Problem requirements: Set out each line of the records below as a JSON list of strings, one string per line, leaving out any blank lines.

Record set:

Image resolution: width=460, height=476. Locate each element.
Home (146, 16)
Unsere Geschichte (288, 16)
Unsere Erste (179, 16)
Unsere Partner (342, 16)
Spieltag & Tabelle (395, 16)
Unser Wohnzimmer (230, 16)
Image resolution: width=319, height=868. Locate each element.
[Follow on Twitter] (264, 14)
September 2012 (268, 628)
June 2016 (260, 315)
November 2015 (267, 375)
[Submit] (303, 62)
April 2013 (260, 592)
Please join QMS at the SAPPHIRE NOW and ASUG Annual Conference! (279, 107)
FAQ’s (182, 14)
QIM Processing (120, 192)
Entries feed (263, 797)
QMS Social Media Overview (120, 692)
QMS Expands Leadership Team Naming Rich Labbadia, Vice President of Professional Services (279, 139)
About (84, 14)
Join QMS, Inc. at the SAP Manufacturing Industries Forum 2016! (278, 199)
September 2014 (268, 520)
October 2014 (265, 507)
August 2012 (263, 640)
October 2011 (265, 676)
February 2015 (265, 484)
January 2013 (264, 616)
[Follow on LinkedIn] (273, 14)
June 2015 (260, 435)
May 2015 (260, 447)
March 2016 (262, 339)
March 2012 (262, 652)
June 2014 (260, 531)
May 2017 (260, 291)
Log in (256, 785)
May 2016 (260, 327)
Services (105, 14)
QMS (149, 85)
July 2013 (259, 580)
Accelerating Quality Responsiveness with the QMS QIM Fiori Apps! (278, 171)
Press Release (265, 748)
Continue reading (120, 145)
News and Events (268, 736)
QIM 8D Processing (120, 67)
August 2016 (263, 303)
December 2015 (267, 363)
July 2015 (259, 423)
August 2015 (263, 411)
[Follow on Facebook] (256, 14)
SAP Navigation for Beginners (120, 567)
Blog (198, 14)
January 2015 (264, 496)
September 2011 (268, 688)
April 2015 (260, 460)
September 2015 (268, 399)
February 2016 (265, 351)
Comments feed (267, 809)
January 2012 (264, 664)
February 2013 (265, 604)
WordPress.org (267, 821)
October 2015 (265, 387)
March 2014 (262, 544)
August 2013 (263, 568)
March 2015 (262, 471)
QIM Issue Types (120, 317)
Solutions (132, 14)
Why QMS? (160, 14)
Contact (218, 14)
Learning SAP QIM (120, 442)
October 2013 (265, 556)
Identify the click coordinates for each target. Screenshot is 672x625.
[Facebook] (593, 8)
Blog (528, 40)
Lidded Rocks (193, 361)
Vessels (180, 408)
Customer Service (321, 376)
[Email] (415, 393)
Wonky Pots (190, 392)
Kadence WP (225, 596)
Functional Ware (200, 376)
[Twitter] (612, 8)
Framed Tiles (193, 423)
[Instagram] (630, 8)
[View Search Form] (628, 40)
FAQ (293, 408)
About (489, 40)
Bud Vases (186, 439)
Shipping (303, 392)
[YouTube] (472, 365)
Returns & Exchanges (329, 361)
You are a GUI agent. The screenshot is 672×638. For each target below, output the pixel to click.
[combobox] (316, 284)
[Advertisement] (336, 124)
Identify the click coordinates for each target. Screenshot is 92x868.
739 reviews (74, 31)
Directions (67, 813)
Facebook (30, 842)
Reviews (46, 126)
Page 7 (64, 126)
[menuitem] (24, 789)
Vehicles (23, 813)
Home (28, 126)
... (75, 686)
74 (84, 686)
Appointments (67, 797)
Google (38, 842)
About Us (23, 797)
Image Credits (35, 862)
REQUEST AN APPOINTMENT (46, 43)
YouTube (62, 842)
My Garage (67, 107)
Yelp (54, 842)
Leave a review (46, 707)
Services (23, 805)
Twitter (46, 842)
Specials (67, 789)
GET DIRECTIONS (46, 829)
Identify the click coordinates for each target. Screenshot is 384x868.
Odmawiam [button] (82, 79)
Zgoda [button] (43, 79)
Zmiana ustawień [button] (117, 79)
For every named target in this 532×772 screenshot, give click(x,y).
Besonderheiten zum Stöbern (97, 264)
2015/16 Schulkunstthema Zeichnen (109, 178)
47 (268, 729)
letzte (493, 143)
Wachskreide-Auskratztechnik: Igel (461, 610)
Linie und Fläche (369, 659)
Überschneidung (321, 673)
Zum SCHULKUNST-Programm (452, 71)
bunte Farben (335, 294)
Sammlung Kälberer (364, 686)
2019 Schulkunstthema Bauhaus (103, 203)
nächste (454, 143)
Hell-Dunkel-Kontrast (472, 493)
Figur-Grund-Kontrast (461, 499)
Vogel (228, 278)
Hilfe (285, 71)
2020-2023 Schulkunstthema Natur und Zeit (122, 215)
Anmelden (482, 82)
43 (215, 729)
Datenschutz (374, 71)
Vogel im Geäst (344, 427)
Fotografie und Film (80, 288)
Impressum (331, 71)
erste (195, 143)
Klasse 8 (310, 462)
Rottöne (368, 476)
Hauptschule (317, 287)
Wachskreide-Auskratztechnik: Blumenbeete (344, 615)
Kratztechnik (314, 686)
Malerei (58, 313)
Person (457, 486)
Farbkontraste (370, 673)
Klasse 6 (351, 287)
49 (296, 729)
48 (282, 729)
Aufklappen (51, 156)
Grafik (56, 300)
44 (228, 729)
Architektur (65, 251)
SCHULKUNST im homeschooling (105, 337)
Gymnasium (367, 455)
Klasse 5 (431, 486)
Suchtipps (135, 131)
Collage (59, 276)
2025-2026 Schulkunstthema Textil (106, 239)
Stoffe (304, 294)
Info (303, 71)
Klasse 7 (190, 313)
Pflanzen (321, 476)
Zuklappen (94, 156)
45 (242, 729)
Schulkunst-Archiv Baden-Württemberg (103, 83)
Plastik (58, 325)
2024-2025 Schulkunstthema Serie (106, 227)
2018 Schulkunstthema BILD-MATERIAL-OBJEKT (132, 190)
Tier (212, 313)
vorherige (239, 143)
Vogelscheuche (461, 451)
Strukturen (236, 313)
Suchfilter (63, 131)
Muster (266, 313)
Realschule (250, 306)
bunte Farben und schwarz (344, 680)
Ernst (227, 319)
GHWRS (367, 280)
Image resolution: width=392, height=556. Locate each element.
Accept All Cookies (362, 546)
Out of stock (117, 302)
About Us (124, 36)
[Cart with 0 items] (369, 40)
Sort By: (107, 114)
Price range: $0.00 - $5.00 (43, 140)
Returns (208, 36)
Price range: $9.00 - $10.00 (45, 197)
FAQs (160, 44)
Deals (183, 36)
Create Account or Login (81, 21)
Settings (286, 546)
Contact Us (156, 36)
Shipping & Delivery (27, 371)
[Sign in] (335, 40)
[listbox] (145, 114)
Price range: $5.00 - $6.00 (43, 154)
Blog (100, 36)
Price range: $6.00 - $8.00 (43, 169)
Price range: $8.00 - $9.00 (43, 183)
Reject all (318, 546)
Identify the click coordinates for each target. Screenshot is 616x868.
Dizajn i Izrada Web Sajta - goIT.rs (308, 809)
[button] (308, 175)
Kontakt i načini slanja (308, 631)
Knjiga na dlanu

The response:
[
  "Image resolution: width=460, height=476. Locate each element.",
  "Home (146, 16)",
  "Unsere Geschichte (288, 16)",
  "Unsere Erste (179, 16)",
  "Unsere Partner (342, 16)",
  "Spieltag & Tabelle (395, 16)",
  "Unser Wohnzimmer (230, 16)",
  "Image resolution: width=319, height=868. Locate each element.",
  "[Follow on Twitter] (264, 14)",
  "September 2012 (268, 628)",
  "June 2016 (260, 315)",
  "November 2015 (267, 375)",
  "[Submit] (303, 62)",
  "April 2013 (260, 592)",
  "Please join QMS at the SAPPHIRE NOW and ASUG Annual Conference! (279, 107)",
  "FAQ’s (182, 14)",
  "QIM Processing (120, 192)",
  "Entries feed (263, 797)",
  "QMS Social Media Overview (120, 692)",
  "QMS Expands Leadership Team Naming Rich Labbadia, Vice President of Professional Services (279, 139)",
  "About (84, 14)",
  "Join QMS, Inc. at the SAP Manufacturing Industries Forum 2016! (278, 199)",
  "September 2014 (268, 520)",
  "October 2014 (265, 507)",
  "August 2012 (263, 640)",
  "October 2011 (265, 676)",
  "February 2015 (265, 484)",
  "January 2013 (264, 616)",
  "[Follow on LinkedIn] (273, 14)",
  "June 2015 (260, 435)",
  "May 2015 (260, 447)",
  "March 2016 (262, 339)",
  "March 2012 (262, 652)",
  "June 2014 (260, 531)",
  "May 2017 (260, 291)",
  "Log in (256, 785)",
  "May 2016 (260, 327)",
  "Services (105, 14)",
  "QMS (149, 85)",
  "July 2013 (259, 580)",
  "Accelerating Quality Responsiveness with the QMS QIM Fiori Apps! (278, 171)",
  "Press Release (265, 748)",
  "Continue reading (120, 145)",
  "News and Events (268, 736)",
  "QIM 8D Processing (120, 67)",
  "August 2016 (263, 303)",
  "December 2015 (267, 363)",
  "July 2015 (259, 423)",
  "August 2015 (263, 411)",
  "[Follow on Facebook] (256, 14)",
  "SAP Navigation for Beginners (120, 567)",
  "Blog (198, 14)",
  "January 2015 (264, 496)",
  "September 2011 (268, 688)",
  "April 2015 (260, 460)",
  "September 2015 (268, 399)",
  "February 2016 (265, 351)",
  "Comments feed (267, 809)",
  "January 2012 (264, 664)",
  "February 2013 (265, 604)",
  "WordPress.org (267, 821)",
  "October 2015 (265, 387)",
  "March 2014 (262, 544)",
  "August 2013 (263, 568)",
  "March 2015 (262, 471)",
  "QIM Issue Types (120, 317)",
  "Solutions (132, 14)",
  "Why QMS? (160, 14)",
  "Contact (218, 14)",
  "Learning SAP QIM (120, 442)",
  "October 2013 (265, 556)",
  "Identify the click coordinates for each target. Screenshot is 672x625.",
  "[Facebook] (593, 8)",
  "Blog (528, 40)",
  "Lidded Rocks (193, 361)",
  "Vessels (180, 408)",
  "Customer Service (321, 376)",
  "[Email] (415, 393)",
  "Wonky Pots (190, 392)",
  "Kadence WP (225, 596)",
  "Functional Ware (200, 376)",
  "[Twitter] (612, 8)",
  "Framed Tiles (193, 423)",
  "[Instagram] (630, 8)",
  "[View Search Form] (628, 40)",
  "FAQ (293, 408)",
  "About (489, 40)",
  "Bud Vases (186, 439)",
  "Shipping (303, 392)",
  "[YouTube] (472, 365)",
  "Returns & Exchanges (329, 361)",
  "You are a GUI agent. The screenshot is 672×638. For each target below, output the pixel to click.",
  "[combobox] (316, 284)",
  "[Advertisement] (336, 124)",
  "Identify the click coordinates for each target. Screenshot is 92x868.",
  "739 reviews (74, 31)",
  "Directions (67, 813)",
  "Facebook (30, 842)",
  "Reviews (46, 126)",
  "Page 7 (64, 126)",
  "[menuitem] (24, 789)",
  "Vehicles (23, 813)",
  "Home (28, 126)",
  "... (75, 686)",
  "74 (84, 686)",
  "Appointments (67, 797)",
  "Google (38, 842)",
  "About Us (23, 797)",
  "Image Credits (35, 862)",
  "REQUEST AN APPOINTMENT (46, 43)",
  "YouTube (62, 842)",
  "My Garage (67, 107)",
  "Yelp (54, 842)",
  "Leave a review (46, 707)",
  "Services (23, 805)",
  "Twitter (46, 842)",
  "Specials (67, 789)",
  "GET DIRECTIONS (46, 829)",
  "Identify the click coordinates for each target. Screenshot is 384x868.",
  "Odmawiam [button] (82, 79)",
  "Zgoda [button] (43, 79)",
  "Zmiana ustawień [button] (117, 79)",
  "For every named target in this 532×772 screenshot, give click(x,y).",
  "Besonderheiten zum Stöbern (97, 264)",
  "2015/16 Schulkunstthema Zeichnen (109, 178)",
  "47 (268, 729)",
  "letzte (493, 143)",
  "Wachskreide-Auskratztechnik: Igel (461, 610)",
  "Linie und Fläche (369, 659)",
  "Überschneidung (321, 673)",
  "Zum SCHULKUNST-Programm (452, 71)",
  "bunte Farben (335, 294)",
  "Sammlung Kälberer (364, 686)",
  "2019 Schulkunstthema Bauhaus (103, 203)",
  "nächste (454, 143)",
  "Hell-Dunkel-Kontrast (472, 493)",
  "Figur-Grund-Kontrast (461, 499)",
  "Vogel (228, 278)",
  "Hilfe (285, 71)",
  "2020-2023 Schulkunstthema Natur und Zeit (122, 215)",
  "Anmelden (482, 82)",
  "43 (215, 729)",
  "Datenschutz (374, 71)",
  "Vogel im Geäst (344, 427)",
  "Fotografie und Film (80, 288)",
  "Impressum (331, 71)",
  "erste (195, 143)",
  "Klasse 8 (310, 462)",
  "Rottöne (368, 476)",
  "Hauptschule (317, 287)",
  "Wachskreide-Auskratztechnik: Blumenbeete (344, 615)",
  "Kratztechnik (314, 686)",
  "Malerei (58, 313)",
  "Person (457, 486)",
  "Farbkontraste (370, 673)",
  "Klasse 6 (351, 287)",
  "49 (296, 729)",
  "48 (282, 729)",
  "Aufklappen (51, 156)",
  "Grafik (56, 300)",
  "44 (228, 729)",
  "Architektur (65, 251)",
  "SCHULKUNST im homeschooling (105, 337)",
  "Gymnasium (367, 455)",
  "Klasse 5 (431, 486)",
  "Suchtipps (135, 131)",
  "Collage (59, 276)",
  "2025-2026 Schulkunstthema Textil (106, 239)",
  "Stoffe (304, 294)",
  "Info (303, 71)",
  "Klasse 7 (190, 313)",
  "Pflanzen (321, 476)",
  "Zuklappen (94, 156)",
  "45 (242, 729)",
  "Schulkunst-Archiv Baden-Württemberg (103, 83)",
  "Plastik (58, 325)",
  "2024-2025 Schulkunstthema Serie (106, 227)",
  "2018 Schulkunstthema BILD-MATERIAL-OBJEKT (132, 190)",
  "Tier (212, 313)",
  "vorherige (239, 143)",
  "Vogelscheuche (461, 451)",
  "Strukturen (236, 313)",
  "Suchfilter (63, 131)",
  "Muster (266, 313)",
  "Realschule (250, 306)",
  "bunte Farben und schwarz (344, 680)",
  "Ernst (227, 319)",
  "GHWRS (367, 280)",
  "Image resolution: width=392, height=556. Locate each element.",
  "Accept All Cookies (362, 546)",
  "Out of stock (117, 302)",
  "About Us (124, 36)",
  "[Cart with 0 items] (369, 40)",
  "Sort By: (107, 114)",
  "Price range: $0.00 - $5.00 (43, 140)",
  "Returns (208, 36)",
  "Price range: $9.00 - $10.00 (45, 197)",
  "FAQs (160, 44)",
  "Deals (183, 36)",
  "Create Account or Login (81, 21)",
  "Settings (286, 546)",
  "Contact Us (156, 36)",
  "Shipping & Delivery (27, 371)",
  "[Sign in] (335, 40)",
  "[listbox] (145, 114)",
  "Price range: $5.00 - $6.00 (43, 154)",
  "Blog (100, 36)",
  "Price range: $6.00 - $8.00 (43, 169)",
  "Price range: $8.00 - $9.00 (43, 183)",
  "Reject all (318, 546)",
  "Identify the click coordinates for each target. Screenshot is 616x868.",
  "Dizajn i Izrada Web Sajta - goIT.rs (308, 809)",
  "[button] (308, 175)",
  "Kontakt i načini slanja (308, 631)",
  "Knjiga na dlanu"
]